## The problem
In the items below, change every "location" to "position" in everything from the line containing "is (1172, 470)." down to the line containing "(336, 295).", and give those lines back with nothing else altered.

■ ■ ■ ■ ■ ■ ■

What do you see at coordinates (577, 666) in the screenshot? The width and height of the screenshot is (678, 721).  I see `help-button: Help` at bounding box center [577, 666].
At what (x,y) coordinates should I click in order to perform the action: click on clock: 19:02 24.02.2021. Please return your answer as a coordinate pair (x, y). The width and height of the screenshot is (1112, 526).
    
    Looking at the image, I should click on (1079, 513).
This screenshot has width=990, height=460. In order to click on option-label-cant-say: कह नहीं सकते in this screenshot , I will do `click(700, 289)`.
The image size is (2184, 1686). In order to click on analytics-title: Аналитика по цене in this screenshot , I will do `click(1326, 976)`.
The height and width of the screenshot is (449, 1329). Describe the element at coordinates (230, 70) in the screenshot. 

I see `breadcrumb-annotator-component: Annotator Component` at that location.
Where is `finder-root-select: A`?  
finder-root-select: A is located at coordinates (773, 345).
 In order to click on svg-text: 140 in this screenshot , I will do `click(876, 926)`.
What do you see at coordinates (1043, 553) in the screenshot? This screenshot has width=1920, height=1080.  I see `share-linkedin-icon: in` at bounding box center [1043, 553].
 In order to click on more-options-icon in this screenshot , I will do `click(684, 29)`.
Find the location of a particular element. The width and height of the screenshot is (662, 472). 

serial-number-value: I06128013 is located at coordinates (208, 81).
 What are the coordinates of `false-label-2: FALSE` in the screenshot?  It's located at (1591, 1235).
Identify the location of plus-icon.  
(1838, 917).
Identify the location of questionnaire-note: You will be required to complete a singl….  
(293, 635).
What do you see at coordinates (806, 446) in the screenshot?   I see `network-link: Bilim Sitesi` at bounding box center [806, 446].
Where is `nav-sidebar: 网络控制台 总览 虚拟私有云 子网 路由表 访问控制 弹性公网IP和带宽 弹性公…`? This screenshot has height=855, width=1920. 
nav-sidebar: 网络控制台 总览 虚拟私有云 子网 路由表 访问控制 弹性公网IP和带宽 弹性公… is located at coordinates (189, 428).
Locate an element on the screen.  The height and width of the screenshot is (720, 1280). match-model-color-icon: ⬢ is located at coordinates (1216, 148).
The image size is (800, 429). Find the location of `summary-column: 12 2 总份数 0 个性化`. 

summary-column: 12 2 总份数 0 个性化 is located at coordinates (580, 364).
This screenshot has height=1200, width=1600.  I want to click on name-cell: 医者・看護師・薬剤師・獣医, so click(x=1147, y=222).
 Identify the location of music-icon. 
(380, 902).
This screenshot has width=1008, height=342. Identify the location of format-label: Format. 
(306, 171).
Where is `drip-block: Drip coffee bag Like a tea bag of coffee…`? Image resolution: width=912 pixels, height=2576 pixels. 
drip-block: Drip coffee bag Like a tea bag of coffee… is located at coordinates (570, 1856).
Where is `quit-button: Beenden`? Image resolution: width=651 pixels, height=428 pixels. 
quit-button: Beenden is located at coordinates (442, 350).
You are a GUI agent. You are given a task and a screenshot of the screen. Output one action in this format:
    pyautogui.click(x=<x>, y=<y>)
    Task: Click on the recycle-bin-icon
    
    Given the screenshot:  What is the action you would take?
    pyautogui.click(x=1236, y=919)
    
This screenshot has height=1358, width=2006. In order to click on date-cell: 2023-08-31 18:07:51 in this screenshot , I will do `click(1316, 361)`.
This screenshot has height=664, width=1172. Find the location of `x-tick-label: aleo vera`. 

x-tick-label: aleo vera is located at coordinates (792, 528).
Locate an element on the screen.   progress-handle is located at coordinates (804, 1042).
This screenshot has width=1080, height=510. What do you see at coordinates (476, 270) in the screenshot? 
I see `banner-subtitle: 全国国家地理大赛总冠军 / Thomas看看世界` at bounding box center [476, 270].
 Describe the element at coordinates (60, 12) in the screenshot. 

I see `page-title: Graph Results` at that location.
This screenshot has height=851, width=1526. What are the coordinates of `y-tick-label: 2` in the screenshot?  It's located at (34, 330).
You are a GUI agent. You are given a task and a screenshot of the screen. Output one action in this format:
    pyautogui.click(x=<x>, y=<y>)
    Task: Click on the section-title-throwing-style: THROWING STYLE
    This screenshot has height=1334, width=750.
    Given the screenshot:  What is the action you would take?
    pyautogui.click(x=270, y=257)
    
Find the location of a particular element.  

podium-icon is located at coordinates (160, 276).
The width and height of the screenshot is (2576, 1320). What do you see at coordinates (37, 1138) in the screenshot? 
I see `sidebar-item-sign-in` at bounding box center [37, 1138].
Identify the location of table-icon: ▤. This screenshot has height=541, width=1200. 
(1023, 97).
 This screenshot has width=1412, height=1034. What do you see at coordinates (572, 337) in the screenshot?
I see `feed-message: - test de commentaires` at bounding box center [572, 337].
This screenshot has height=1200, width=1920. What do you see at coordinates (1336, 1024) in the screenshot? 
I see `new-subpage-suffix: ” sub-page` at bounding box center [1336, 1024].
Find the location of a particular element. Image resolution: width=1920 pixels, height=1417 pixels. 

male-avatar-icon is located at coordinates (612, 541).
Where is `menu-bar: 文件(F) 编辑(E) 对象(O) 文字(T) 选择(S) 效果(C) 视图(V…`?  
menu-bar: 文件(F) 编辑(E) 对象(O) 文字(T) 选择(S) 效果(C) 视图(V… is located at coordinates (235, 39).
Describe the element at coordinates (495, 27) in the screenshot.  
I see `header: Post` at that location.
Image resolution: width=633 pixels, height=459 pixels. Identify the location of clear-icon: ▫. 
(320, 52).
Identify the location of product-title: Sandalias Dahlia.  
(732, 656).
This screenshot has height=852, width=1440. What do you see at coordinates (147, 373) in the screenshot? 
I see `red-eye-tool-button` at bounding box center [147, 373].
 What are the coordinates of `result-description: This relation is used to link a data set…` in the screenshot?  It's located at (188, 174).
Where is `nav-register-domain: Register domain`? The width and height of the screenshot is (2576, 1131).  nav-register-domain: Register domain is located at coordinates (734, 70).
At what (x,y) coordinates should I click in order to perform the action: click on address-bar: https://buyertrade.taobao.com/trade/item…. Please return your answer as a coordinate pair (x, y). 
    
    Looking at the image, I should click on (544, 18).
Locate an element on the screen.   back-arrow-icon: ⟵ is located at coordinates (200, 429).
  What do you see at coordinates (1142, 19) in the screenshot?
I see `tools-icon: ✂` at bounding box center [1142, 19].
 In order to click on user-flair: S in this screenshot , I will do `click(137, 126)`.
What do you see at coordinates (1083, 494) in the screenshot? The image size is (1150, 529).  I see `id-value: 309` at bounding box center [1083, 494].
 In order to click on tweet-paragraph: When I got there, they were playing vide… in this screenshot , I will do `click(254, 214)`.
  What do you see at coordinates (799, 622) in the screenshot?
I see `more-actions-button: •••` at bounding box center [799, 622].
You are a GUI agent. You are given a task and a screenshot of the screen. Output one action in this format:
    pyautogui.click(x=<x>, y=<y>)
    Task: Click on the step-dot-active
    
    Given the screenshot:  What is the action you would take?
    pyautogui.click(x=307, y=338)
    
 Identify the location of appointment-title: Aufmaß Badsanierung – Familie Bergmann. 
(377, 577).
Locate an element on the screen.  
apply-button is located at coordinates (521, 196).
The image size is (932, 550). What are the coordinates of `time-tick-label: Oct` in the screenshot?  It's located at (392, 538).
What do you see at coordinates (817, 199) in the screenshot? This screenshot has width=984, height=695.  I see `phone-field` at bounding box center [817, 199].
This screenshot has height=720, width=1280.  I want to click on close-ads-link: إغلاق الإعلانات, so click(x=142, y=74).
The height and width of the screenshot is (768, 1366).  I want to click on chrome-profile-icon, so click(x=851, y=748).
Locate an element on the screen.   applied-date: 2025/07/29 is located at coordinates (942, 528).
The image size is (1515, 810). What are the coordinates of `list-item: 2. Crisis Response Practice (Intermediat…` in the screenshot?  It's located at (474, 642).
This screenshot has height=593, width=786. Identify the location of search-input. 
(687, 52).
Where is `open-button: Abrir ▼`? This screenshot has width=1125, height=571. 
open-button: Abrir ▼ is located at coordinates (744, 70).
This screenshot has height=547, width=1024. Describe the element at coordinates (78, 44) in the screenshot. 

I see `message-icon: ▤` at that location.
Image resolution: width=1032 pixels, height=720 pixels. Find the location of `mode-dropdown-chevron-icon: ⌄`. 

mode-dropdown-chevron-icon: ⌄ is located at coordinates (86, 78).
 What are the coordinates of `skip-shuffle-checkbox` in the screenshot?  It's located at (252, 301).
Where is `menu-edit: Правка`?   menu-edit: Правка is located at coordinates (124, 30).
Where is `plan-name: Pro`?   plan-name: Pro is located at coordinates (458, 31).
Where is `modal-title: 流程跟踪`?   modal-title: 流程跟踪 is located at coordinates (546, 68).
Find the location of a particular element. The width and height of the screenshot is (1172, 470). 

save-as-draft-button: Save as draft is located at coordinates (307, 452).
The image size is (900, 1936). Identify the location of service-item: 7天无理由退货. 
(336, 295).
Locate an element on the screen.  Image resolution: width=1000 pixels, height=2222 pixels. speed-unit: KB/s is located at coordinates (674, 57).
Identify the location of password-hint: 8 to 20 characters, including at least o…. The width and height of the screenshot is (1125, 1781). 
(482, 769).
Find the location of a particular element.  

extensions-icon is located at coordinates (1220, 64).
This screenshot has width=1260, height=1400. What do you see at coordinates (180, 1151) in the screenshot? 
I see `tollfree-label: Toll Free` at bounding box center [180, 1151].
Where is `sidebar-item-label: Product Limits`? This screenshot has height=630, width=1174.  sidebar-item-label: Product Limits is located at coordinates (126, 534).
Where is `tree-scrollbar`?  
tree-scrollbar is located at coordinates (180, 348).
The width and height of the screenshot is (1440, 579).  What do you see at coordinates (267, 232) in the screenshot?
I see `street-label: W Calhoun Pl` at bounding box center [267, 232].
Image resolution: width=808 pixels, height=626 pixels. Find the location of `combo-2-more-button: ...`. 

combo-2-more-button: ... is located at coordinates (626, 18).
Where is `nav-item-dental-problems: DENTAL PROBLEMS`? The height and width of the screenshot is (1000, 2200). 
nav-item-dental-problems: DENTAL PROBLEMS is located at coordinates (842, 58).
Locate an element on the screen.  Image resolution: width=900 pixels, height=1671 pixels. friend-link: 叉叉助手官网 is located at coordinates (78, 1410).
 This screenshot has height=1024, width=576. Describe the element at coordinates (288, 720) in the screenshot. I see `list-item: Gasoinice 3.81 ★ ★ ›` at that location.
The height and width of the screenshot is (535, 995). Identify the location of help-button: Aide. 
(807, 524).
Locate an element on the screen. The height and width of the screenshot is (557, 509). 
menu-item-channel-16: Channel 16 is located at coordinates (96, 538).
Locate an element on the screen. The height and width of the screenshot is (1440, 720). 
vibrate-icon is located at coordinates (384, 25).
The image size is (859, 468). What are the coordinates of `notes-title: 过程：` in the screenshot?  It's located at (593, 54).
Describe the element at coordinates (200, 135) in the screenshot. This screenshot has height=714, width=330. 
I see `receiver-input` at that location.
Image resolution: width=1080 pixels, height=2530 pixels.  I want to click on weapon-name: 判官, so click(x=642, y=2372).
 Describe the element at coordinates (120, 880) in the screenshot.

■ ■ ■ ■ ■ ■ ■

## Solution
Find the position of a particular element. The width and height of the screenshot is (1172, 470). 

save-as-draft-button: Save as draft is located at coordinates (307, 452).
The image size is (900, 1936). Identify the position of service-item: 7天无理由退货. 
(336, 295).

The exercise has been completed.